Phoenix-based singer-songwriter Danielle Durack’s latest album No Place describes a turbulent relationship, but you could be fooled by the deeply gentle, soothing sounds. Durack considers the album a breakup record, taking the listener through various stages of grief and longing with graceful harmonies, infectious melodies, and soft guitar.
The 10 tracks incorporate pop, country, and folk influences, providing a glimpse into Durack’s mind and emotions with candid, confessional lyrics. In “Mistakes,” the opening track, her crisp, airy voice sings about her regrets from a relationship, and the next few tracks describe the push and pull of pining for an ex and resolving to stay away from them.
“You’re a special kind of tragic/and so naturally, I’m attracted,” she sings in the catchy opening verse of “Broken Wings,” the first single off the album. In the chorus of the fifth track, “Billy,” she reflects in high notes on how “trouble comes easy/when you go asking for it.” The tempo picks up and the guitar takes center stage for the last track, “Eggshells,” where she makes peace with the fact that “it’s nothing I would say/it’s nothing I could change/but you’re gonna watch me walk away/no, you don’t know how to make me stay.”

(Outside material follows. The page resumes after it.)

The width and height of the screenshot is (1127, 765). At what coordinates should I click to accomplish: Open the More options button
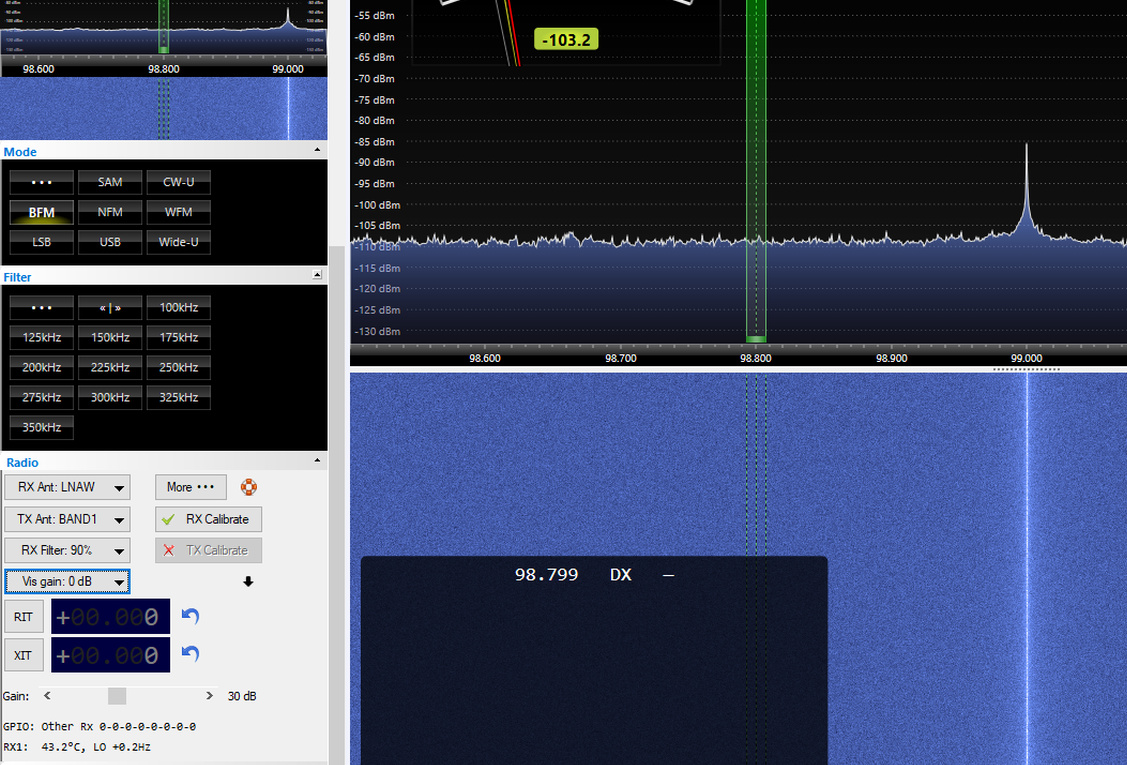(x=190, y=487)
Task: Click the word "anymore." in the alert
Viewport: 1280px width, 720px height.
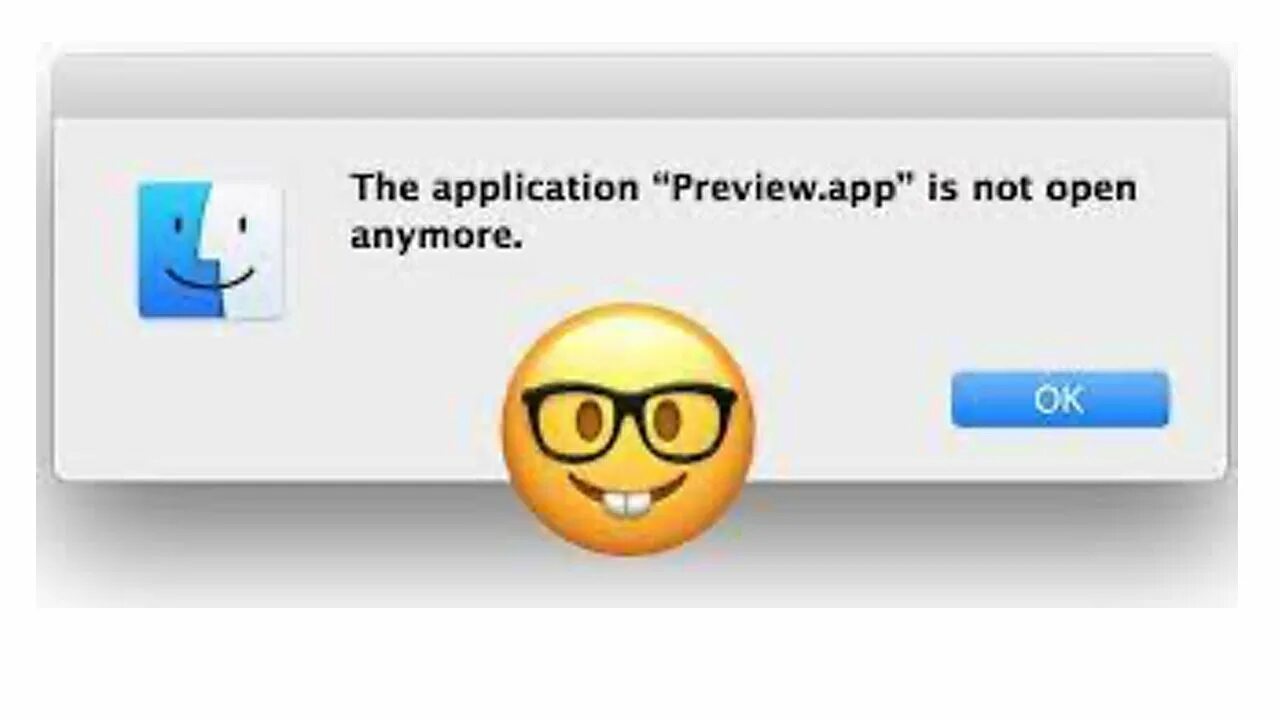Action: tap(436, 239)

“I wrote pretty much all the songs on the album about the same person,” says Durack, whose vocal style is reminiscent of Colbie Callait. “They’re all about the downfall of a relationship just kind of imploding, and it’s like a timeline of that, so it goes from just trying to make up my mind about it and really giving it a shot, and it just falling apart regardless and coming to terms with that and accepting it.”
The process of creating the album helped her work through the indecision described in the lyrics. “A lot of the reason that I write songs in the first place is to figure out how I feel,” she says. “A lot of the songs that I wrote before the actual split almost helped me make the decision to call it off – and furthermore, to then stay away and commit to that decision. And then recording it was really tough emotionally, but I think it was also pretty cathartic, being able to feel everything and move through it in a real, tangible, physical way and put it out into the world and let it go.”
Working with producer Samuel Rosson, she aimed to take more risks and incorporate a greater variety of sounds than in her previous albums, 2017’s Bonnie Rose and 2019’s Bashful. Bringing in additional musicians, particularly Alex Hardison on electric guitar and bass, helped her expand her sound. Rather than planning every note before going into the studio, they allowed the songs to take shape as they recorded them.
“There’s an array of genres within the album itself, which I was a little scared of while we were recording it,” she says. “Now that it’s all done and I can listen back, there’s a through-line, but it’s more diverse than the last record, and I just think it sounds more full and lush.” She’ll livestream an album release show via Bandcamp this Saturday, January 16th, at 9pm EST.
Durack, who works at a pizzeria in downtown Phoenix to support her music career, also tells the story of the album with videos for the singles. In the “Broken Wings” video, she blithely goes on dates, sleeps next to, and marries a literal red flag.
The video for “Eggshells,” in contrast, shows her on her own, walking down a suburban street, pausing and looking back, and then breaking into a run. “It was kind of the physical representation of walking away from the relationship,” she says. “By the end of the video, I’m in a full sprint, and it’s not a happy sprint, but it’s kind of trying to get to a better spot, where maybe there’s a light at the end of the tunnel, and doing the best thing for yourself even when it doesn’t feel entirely right in the moment.”
Since the experiences Durack sings about on the album are nearly universal, her goal is for listeners to feel seen. “I hope that people who are going through loss can get some comfort in it, and I hope that it resonates with people who are struggling with similar experiences,” she says. “Mostly, I just hope that it’s true and genuine and authentic and people can feel that, and I hope it inspires people to do the right thing for them and be their truest, most authentic selves.”